In the line of fire: Islamabad Expressway’s expansion to hurt newspaper vendor’s business

Akram will have to find another spot as the I-8 crossing becomes signal-free


Rizwan Shehzad July 20, 2015
Akram was earlier forced to move out of Kulsoom Plaza Chowk owing to the metro bus’ construction. PHOTO: APP

ISLAMABAD: The under-construction signal-free corridor on the Islamabad Expressway would solve problems of thousands of commuters of the twin cities but Muhammad Akram, a driver-turned-newspaper vendor for the last 25 years, is not looking forward to it.

The 55-year-old wakes up at dawn everyday, dons his white cap, and rushes to the H-8/I-9 signal on the expressway to make a living.

Holding newspapers in one hand and a specially designed wooden crutch in the other, Akram roams around the signal crossing till dusk selling as much newspapers as he can.



A father of four, he is worried he will have to find another place for selling newspapers once the traffic signal is no more.

Recently Akram cannot believe his luck as he had to vacate the Kulsoom Plaza Chowk in Blue Area when the Metro Bus Project started.

Revealing his life’s story, Akram recalled that an accident led to the amputation of one of his legs while he was driving a bus from Lahore to Sadiqabad in 1990.

He came to Islamabad the next year and faced the two most difficult days of his life when he was compelled to beg, he claims. For him, bearing harsh weather conditions at the signal during work is far easier than begging.

“A policeman saved my life. He literally saved me from dying,” Akram emphasised, adding that “he took me to the office of a newspaper and asked the owner to help me find some work. The owner gave him a pile of newspapers to sell and the rest is history, he stated.

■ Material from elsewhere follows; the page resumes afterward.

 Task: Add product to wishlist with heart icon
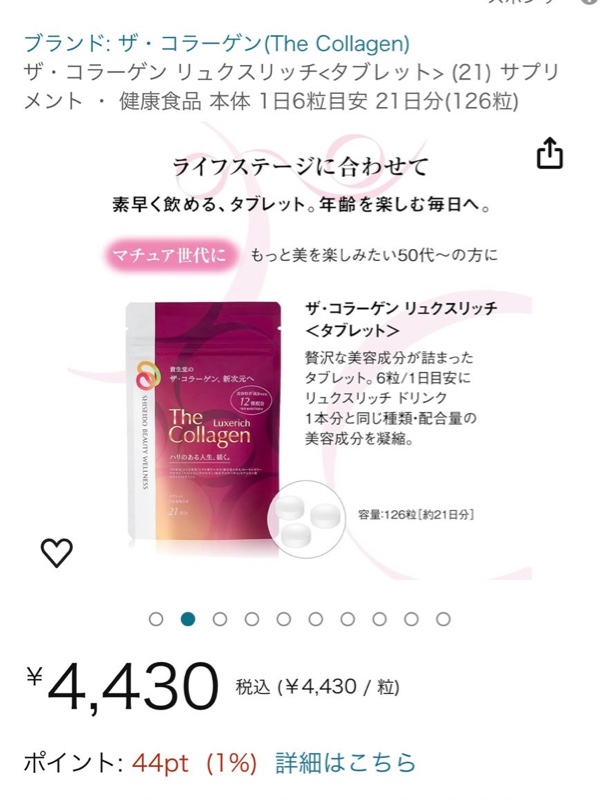tap(57, 553)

Akram still remembers the policeman with high gratitude but for other men in blue, his feelings are different. “I spent eight days in Adiala Jail because of the police,” he said. In the ‘drives against beggars’, police often take people like Akram to a police station and later to an Edhi Home but sometimes they send them to jail.

Whatever comes out of beggars’ and vendors’ pockets belongs to the policemen, he said.

Being uneducated, Akram has no idea what a particular day’s headline is. “I differentiate newspapers through the colours and placement of their logos,” he said. Besides, Akram places the papers in a sequence to avoid trouble when he is on the go. He quipped that he was uneducated but not slow at picking up things.

Realising the potential of education, Akram wants his children to go to school. “I am investing in my children’s education so they could get a better job and have a better life. At least a life better than mine,” he shared.

Akram’s daughter has passed the matriculation exam while his son is in 9th grade. The other two are studying in grade one and three. Aiding his efforts at the signal, Akram’s wife works as a domestic servant and his son works part-time at a clinic.

On average, Akram said he earns around Rs400 to Rs500. “Once in a blue moon, the amount reaches four digits,” he said.

Even though the highway expansion project will take almost a year at the least, Akram is already on the lookout for his next location. “I have to work, at this signal or the next,” he says.

Published in The Express Tribune, July 21st, 2015.